ModSandbox: Facilitating Online Community Moderation Through Error Prediction and Improvement of Automated Rules
Jean Y. Song, Sangwook Lee, Jisoo Lee, Mina Kim, Juho Kim
TL;DR
ModSandbox tackles the problem of unpredictable false positives and false negatives in rule-based moderation by providing a sandboxed environment to test AutoModerator rules before deployment. It combines four design goals with four core features: a Sandbox Environment, FP/FN Recommendation, FP/FN Collection, and Automated Rule Analysis, all supported by NLP-based semantic embeddings. A user study with ten moderators demonstrates that ModSandbox helps identify problematic posts, enables more sophisticated rule creation, and offers insights for updating rules, with variations in usefulness depending on task complexity and user experience. The work suggests that such tooling can reduce cognitive load, support distributed governance, and extend rule-based moderation to broader, possibly non-expert communities.
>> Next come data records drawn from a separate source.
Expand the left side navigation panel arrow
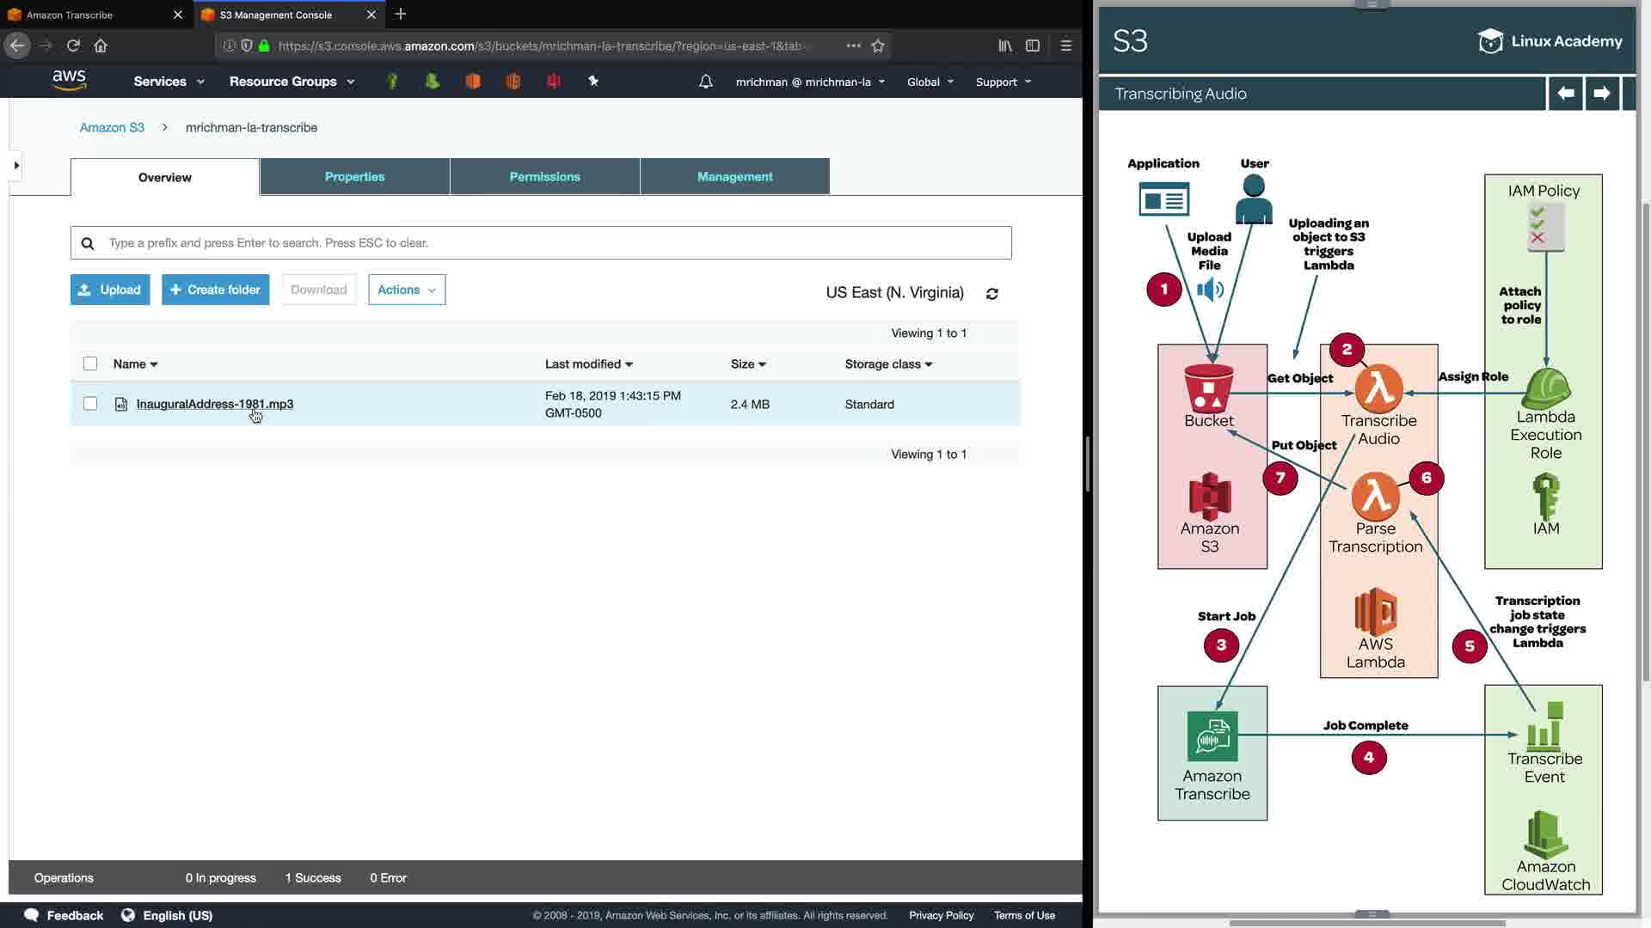1651x928 pixels. (x=15, y=165)
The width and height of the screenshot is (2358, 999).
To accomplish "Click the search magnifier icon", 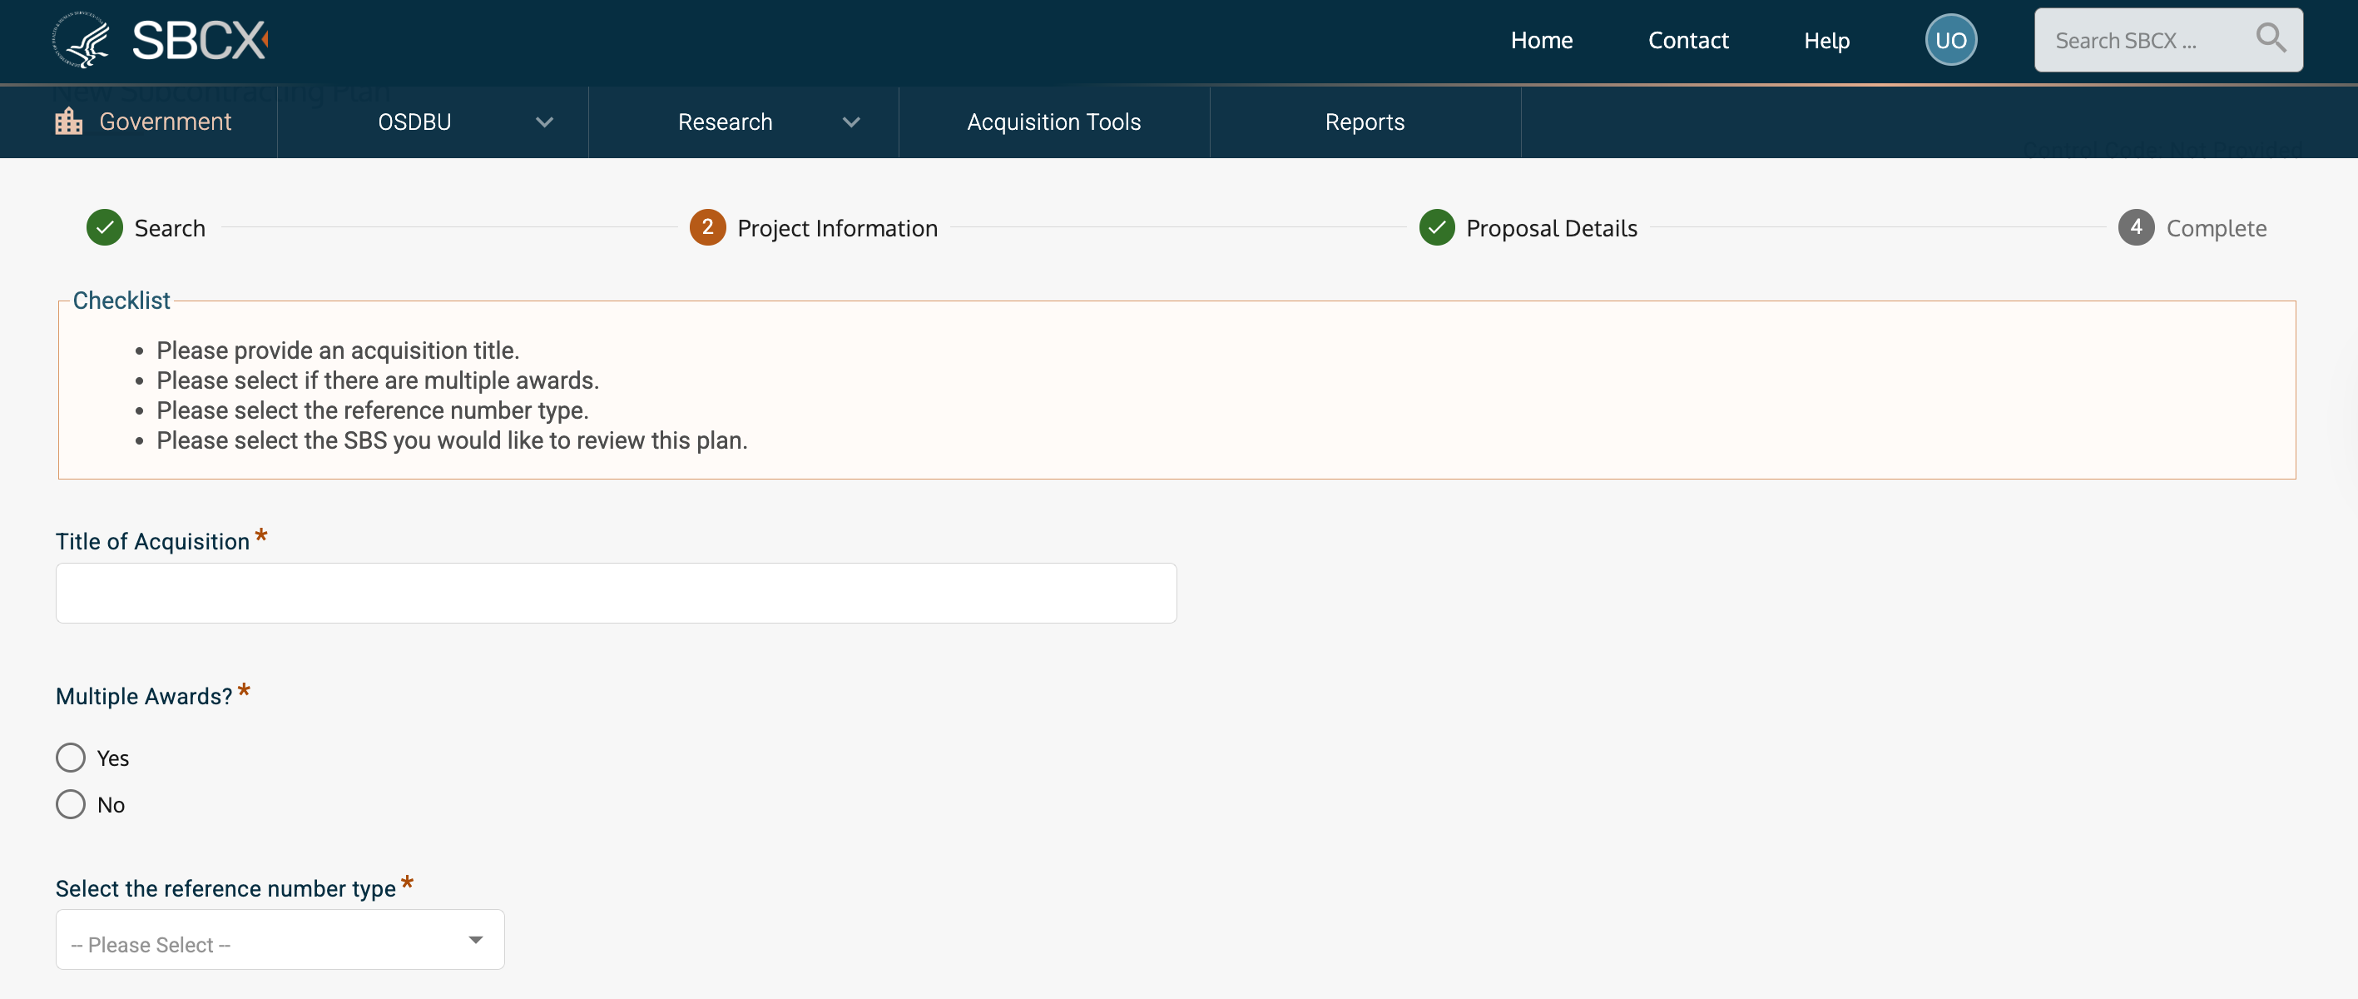I will tap(2270, 38).
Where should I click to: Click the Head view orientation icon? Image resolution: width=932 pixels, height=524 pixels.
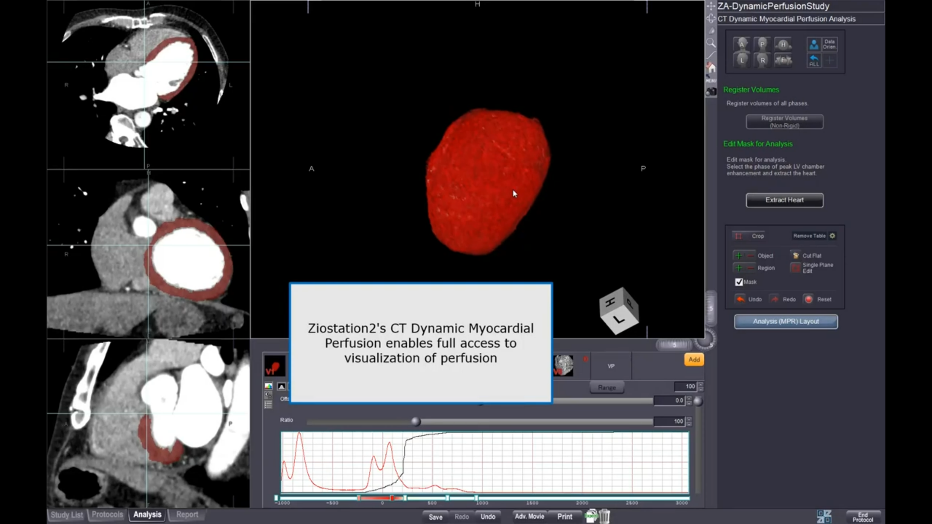pos(782,44)
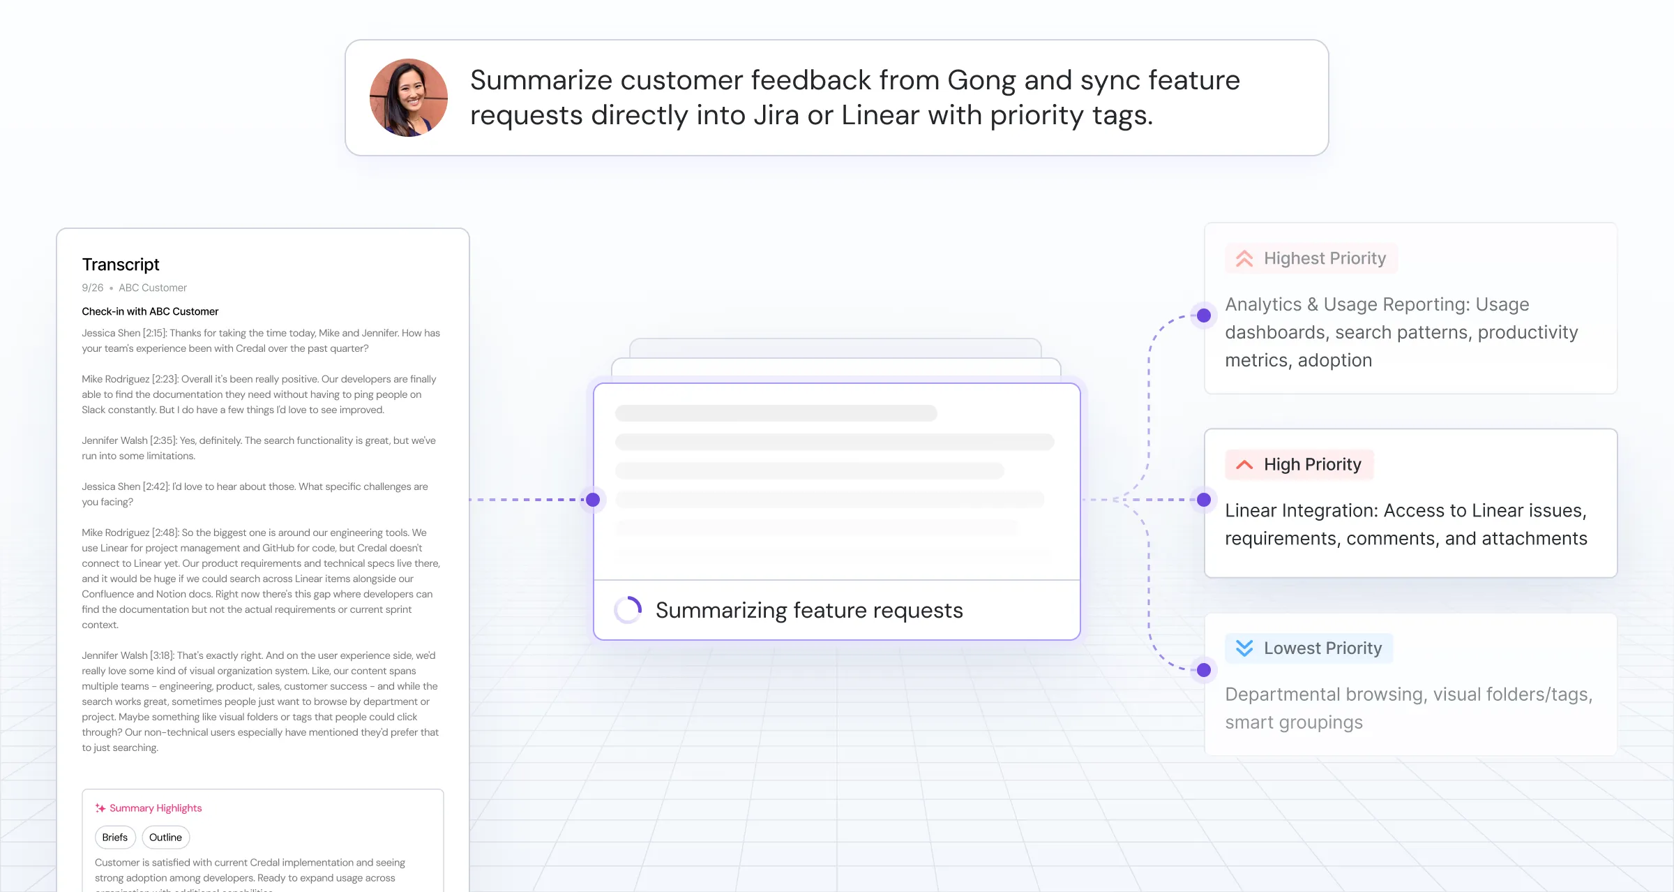Click the purple connector dot at High Priority card
Viewport: 1674px width, 892px height.
(1204, 500)
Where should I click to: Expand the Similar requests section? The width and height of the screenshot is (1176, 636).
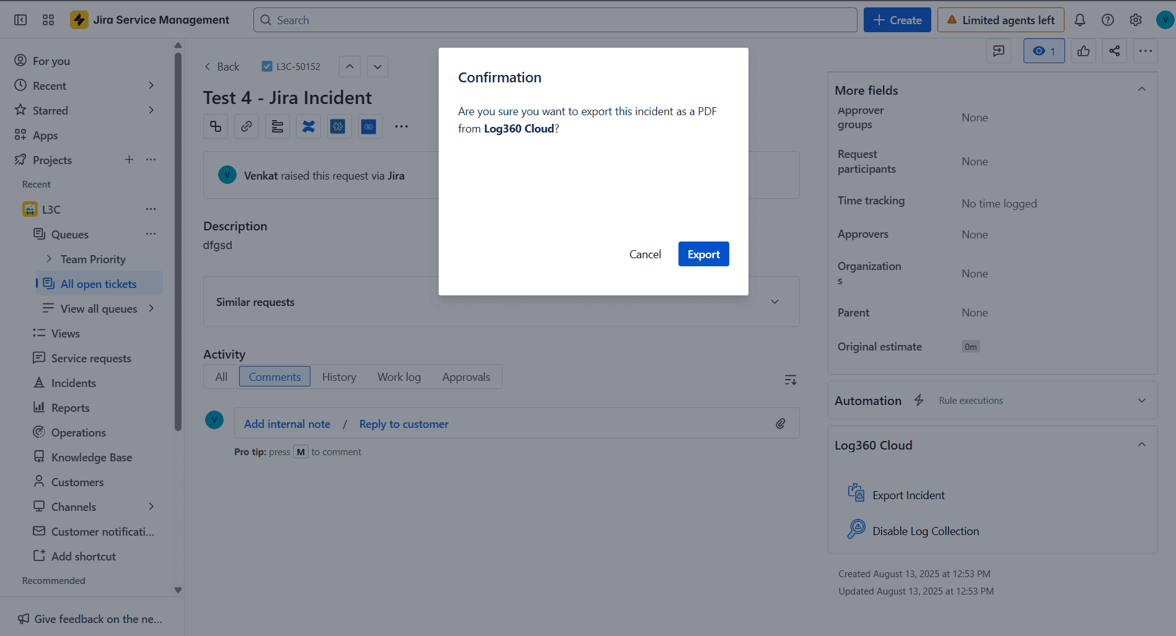(774, 302)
Overall, ModSandbox provides a practical framework to anticipate, diagnose, and iteratively improve automated moderation rules in real-world communities.
Abstract
Despite the common use of rule-based tools for online content moderation, human moderators still spend a lot of time monitoring them to ensure that they work as intended. Based on surveys and interviews with Reddit moderators who use AutoModerator, we identified the main challenges in reducing false positives and false negatives of automated rules: not being able to estimate the actual effect of a rule in advance and having difficulty figuring out how the rules should be updated. To address these issues, we built ModSandbox, a novel virtual sandbox system that detects possible false positives and false negatives of a rule to be improved and visualizes which part of the rule is causing issues. We conducted a user study with online content moderators, finding that ModSandbox can support quickly finding possible false positives and false negatives of automated rules and guide moderators to update those to reduce future errors.